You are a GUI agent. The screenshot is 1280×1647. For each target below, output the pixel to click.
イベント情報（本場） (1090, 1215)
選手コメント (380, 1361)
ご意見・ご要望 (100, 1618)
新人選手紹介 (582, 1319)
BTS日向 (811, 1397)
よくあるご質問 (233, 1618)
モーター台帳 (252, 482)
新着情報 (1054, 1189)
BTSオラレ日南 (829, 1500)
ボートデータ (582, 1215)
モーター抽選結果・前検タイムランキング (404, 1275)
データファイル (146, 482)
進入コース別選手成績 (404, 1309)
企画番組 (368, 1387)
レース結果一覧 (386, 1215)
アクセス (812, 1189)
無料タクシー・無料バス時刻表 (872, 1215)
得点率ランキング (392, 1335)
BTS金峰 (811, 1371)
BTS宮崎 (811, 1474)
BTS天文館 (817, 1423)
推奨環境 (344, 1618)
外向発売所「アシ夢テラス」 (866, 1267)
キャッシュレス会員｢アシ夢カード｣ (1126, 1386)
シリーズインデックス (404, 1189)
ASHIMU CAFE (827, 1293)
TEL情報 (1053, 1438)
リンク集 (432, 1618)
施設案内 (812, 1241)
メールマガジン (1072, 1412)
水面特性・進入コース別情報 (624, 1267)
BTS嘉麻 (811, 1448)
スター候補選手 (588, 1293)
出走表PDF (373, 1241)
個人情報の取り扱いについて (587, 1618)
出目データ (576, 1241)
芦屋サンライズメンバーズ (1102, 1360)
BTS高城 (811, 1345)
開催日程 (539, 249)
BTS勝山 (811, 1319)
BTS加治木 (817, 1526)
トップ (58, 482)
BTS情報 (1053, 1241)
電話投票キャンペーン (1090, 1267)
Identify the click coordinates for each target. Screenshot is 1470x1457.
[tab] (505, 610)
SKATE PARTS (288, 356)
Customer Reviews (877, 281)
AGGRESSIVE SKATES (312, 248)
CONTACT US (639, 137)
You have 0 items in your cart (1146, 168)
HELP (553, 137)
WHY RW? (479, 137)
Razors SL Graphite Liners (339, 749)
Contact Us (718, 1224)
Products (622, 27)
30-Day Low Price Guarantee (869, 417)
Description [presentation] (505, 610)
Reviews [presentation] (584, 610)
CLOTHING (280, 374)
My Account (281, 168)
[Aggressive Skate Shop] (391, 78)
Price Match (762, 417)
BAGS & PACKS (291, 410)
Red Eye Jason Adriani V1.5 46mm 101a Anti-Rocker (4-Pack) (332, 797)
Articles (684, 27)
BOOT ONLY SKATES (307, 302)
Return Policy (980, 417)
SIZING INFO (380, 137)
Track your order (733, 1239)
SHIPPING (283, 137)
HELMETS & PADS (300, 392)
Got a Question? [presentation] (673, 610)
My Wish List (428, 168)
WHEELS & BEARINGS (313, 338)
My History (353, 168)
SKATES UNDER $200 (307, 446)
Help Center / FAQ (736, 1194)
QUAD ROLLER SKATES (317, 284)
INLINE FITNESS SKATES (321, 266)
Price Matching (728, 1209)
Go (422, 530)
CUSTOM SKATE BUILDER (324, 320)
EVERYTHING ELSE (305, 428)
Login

---

# WORK REQUEST
Your answer should hold only the lines from the one with "Products (622, 27)" through the end of the listing above, both ends included, written out exactly.

# RESULT OF THE EXERCISE
Products (622, 27)
30-Day Low Price Guarantee (869, 417)
Description [presentation] (505, 610)
Reviews [presentation] (584, 610)
CLOTHING (280, 374)
My Account (281, 168)
[Aggressive Skate Shop] (391, 78)
Price Match (762, 417)
BAGS & PACKS (291, 410)
Red Eye Jason Adriani V1.5 46mm 101a Anti-Rocker (4-Pack) (332, 797)
Articles (684, 27)
BOOT ONLY SKATES (307, 302)
Return Policy (980, 417)
SIZING INFO (380, 137)
Track your order (733, 1239)
SHIPPING (283, 137)
HELMETS & PADS (300, 392)
Got a Question? [presentation] (673, 610)
My Wish List (428, 168)
WHEELS & BEARINGS (313, 338)
My History (353, 168)
SKATES UNDER $200 (307, 446)
Help Center / FAQ (736, 1194)
QUAD ROLLER SKATES (317, 284)
INLINE FITNESS SKATES (321, 266)
Price Matching (728, 1209)
Go (422, 530)
CUSTOM SKATE BUILDER (324, 320)
EVERYTHING ELSE (305, 428)
Login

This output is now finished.